Even hearing the name Joel Schumacher is still enough to send a shiver down the spines of Batman fans. After Tim Burton had established a noir-inspired Gothic aesthetic during his time at the helm of the franchise, Schumacher came onboard and threw it all out of the window, with Batman Forever and Batman & Robin seemingly taking their inspiration more from Adam West’s camp 1960’s TV show than the previous two installments in the big screen series.
George Clooney might take a lot of the credit for effectively killing the franchise for almost a decade until Christopher Nolan came along and essentially reinvented the entire comic book genre with Batman Begins, but a great deal of the blame also lands at Schumacher’s feet for the neon and nipples extravaganzas that turned the Dark Knight into a big screen laughing stock.
The filmmaker recently gave a wide-ranging interview that included plenty of discussion about his time working on the Batman franchise, and when the subject turned onto the reportedly difficult working relationship between Tommy Lee Jones and Jim Carrey on Batman Forever, Schumacher admitted that the two biggest names in the cast didn’t have the greatest time together.
“Tommy Lee Jones was fabulous on The Client. But he was not kind to Jim Carrey when we were making Batman Forever. Tommy is, and I say this with great respect, a scene stealer. Well, you can’t steal the scene from Jim Carrey. It’s impossible. And, I think it irked Tommy. No, he was not kind to Jim. He did not act towards Jim the way an Oscar winner with a star on Hollywood Boulevard, being the oldest member of the cast, and having such a distinguished career and the accolades to go with it, should have acted towards Jim. But what happens on the set stays on the set.”
Carrey has previously addressed the issues between the two when shooting the superhero sequel, and Jones made his feelings known in exactly the way you would expect the famously-curmudgeonly star of The Fugitive and Men in Black to do so:
“I went up to say hi and the blood drained from his face in such a way that I realized I had become the face of his pain or something. And he got kind of shaking and hugged me and said, ‘I hate you. I really don’t like you.’ and I was like, ‘Wow, okay, what’s going on, man?’. And he said, ‘I cannot sanction your buffoonery.'”

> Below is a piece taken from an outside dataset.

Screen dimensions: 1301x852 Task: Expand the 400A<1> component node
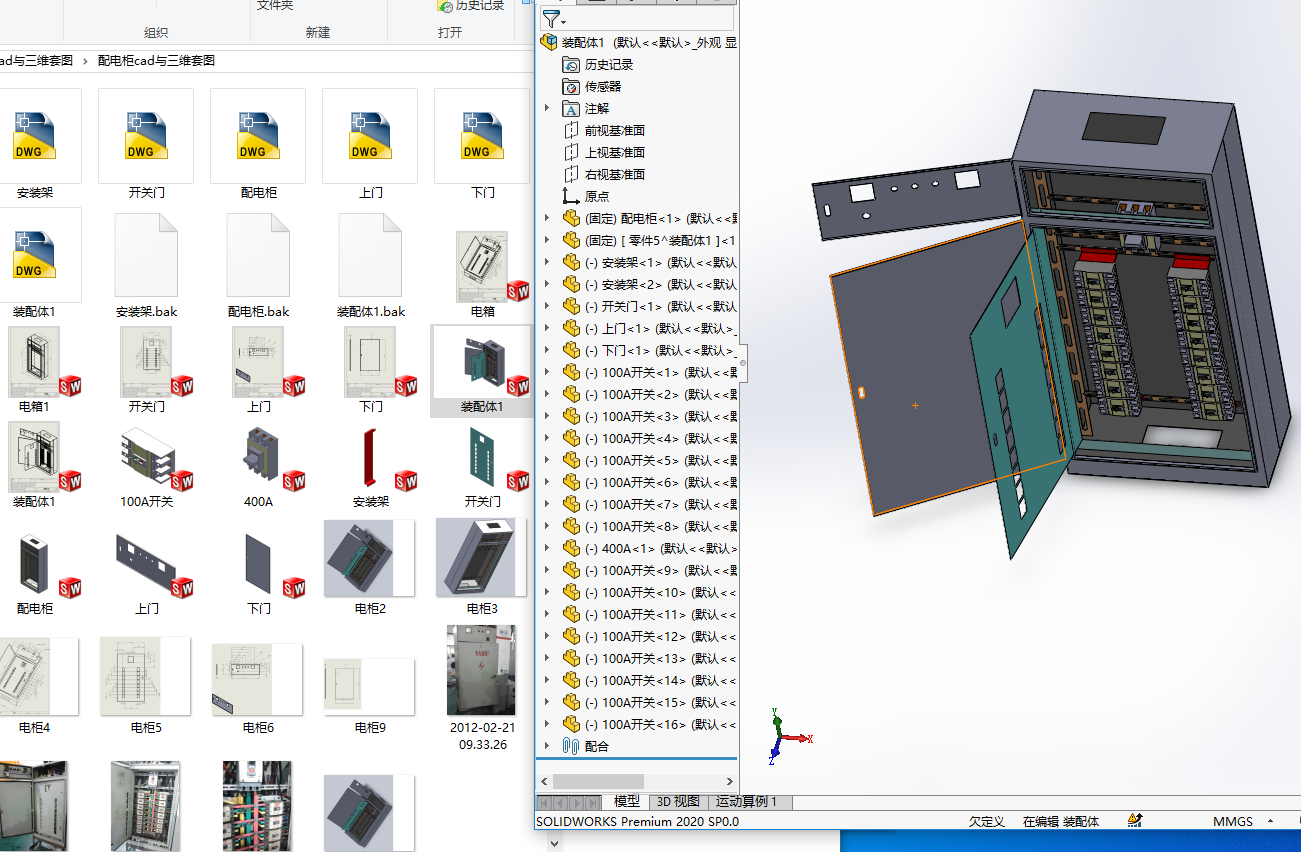pyautogui.click(x=545, y=548)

For what it’s worth, both actors are equally guilty of dialing their performances in Batman Forever up to way past ten, but the overall tone of the movie just seemed like a more natural fit for Carrey’s established onscreen persona. Perhaps Jones was jealous of Carrey’s status as Hollywood’s fastest rising star at the time and growing reputation as a box office draw, or maybe he just didn’t like the actor at all. Either way, none of this would have happened if they’d let all-round good guy Billy Dee Williams reprise the role of Harvey Dent like he’d wanted to.